As further illustrated in FIGS. 1 and 2, outlet conduit 14 features a coiled medical tube 60 that is communicably interconnected between the Luer™ fitting 50 attached to discharge branch 36 of valve body 32 and a second Luer™ fitting 62, which is communicably joined to a downstream valve 64. The downstream valve includes a one-way valve 66 that restricts fluid flow from tubing 14 through valve 64 to the direction indicated by arrow 68. Valve 64 features a G-tube seal 73 that prevents air from intruding into the system prior to connection of valve 64. Valve 64 also includes a stopcock 70 that is rotatably operated within valve 64 to selectively bleed or purge fluid from system 10 through a port 72. Exit port 74 is selectively joined to patient catheter 18. Various alternative two and three port stopcocks may be used in the downstream valve.


A reservoir syringe 80 is communicably connected to axial passageway 46 of valve leg 42. Such interconnection is accomplished by a conventional Luer™ fitting 82, the details of which will be known to persons skilled in the art. Similarly, a second, draw-push syringe 84 is releasably attached by a Luer™ fitting 86 to the distal end of valve leg 44. This allows syringe 84 to be communicably interconnected with passageway 48 through second transverse leg 44. Syringes 80 and 84 are constructed and operated in a manner that will be known to persons skilled in the art.

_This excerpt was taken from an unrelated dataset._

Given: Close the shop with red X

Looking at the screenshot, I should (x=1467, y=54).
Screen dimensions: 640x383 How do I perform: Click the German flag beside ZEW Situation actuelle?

System 10 is operated to deliver CO2 or other medical fluid to a patient in a controlled and extremely safe and reliable manner. This operation is performed as follows. Inlet conduit 12 is first interconnected between a source of carbon dioxide and intake branch 34 of valve body 32. Outlet section 14 likewise is communicably interconnected between discharge branch 36 of valve body 32 and downstream valve 64, which is itself attached to patient catheter 18. Syringes 80 and 84 are joined to valve legs 42 and 44 such that the syringes communicate with respective passageways 46 and 48. The syringes should be selected such that they have a size that accommodates a desired volume of gas to be administered to the patient during the radiological imaging or other medical/surgical procedure.


After multistage K-valve assembly 16 has been interconnected between the inlet and outlet conduit 12 and 14, and following attachment of syringes 80 and 84 to respective valve legs 42 and 44, stopcock 59 is operated by valve lever 67 to align legs 63 and 65 of stopcock channel 61 with valve passageways 38 and 46 respectively. See FIG. 2. The source of CO2 is then opened or otherwise operated as required to deliver gas through inlet conduit 12 to valve 16. More particularly, the gas is delivered through one-way valve 24 and tubing 28 to the inlet passageway 38. One-way valve 52 prevents backflow of gas into the coil tubing 28. The CO2 proceeds in the direction indicated by arrow 56 and is transmitted through angled stopcock channel 61 into passageway 46 of valve leg 42. From there, the gas proceeds as indicated by arrow 90 through the fitting 82 and into reservoir syringe 80. The CO2 is introduced into reservoir syringe 80 in this manner until it fills the syringe.


When reservoir syringe 80 is filled, the operator manipulates lever 67, FIG. 1, and rotates the control valve into the second stopcock channel position represented in phantom by 61b in FIG. 2. In that position, channel segment 63 is communicably aligned with passageway 46 and channel segment 65 is communicably aligned with passageway 48. The plunger 81 of reservoir syringe 80 is pushed and the gas previously deposited into syringe 80 is transmitted through passageway 46 and the angled stopcock channel 61b into passageway 48. From there, the gas is introduced into draw-push syringe 84 as indicated by arrow 92. As this operation occurs, only the transverse passageways and their attached syringes are communicably connected. Both syringes remain completely isolated from both the inlet passageway 38 and the discharge passageway 40. By the same token, the source of carbon dioxide and communicably joined intake passageway 38 are isolated from discharge passageway 40 and the outlet conduit 14 connected to catheter 18. The patient is thereby safely protected against being inadvertently administered a dangerous dosage of carbon dioxide directly from the source.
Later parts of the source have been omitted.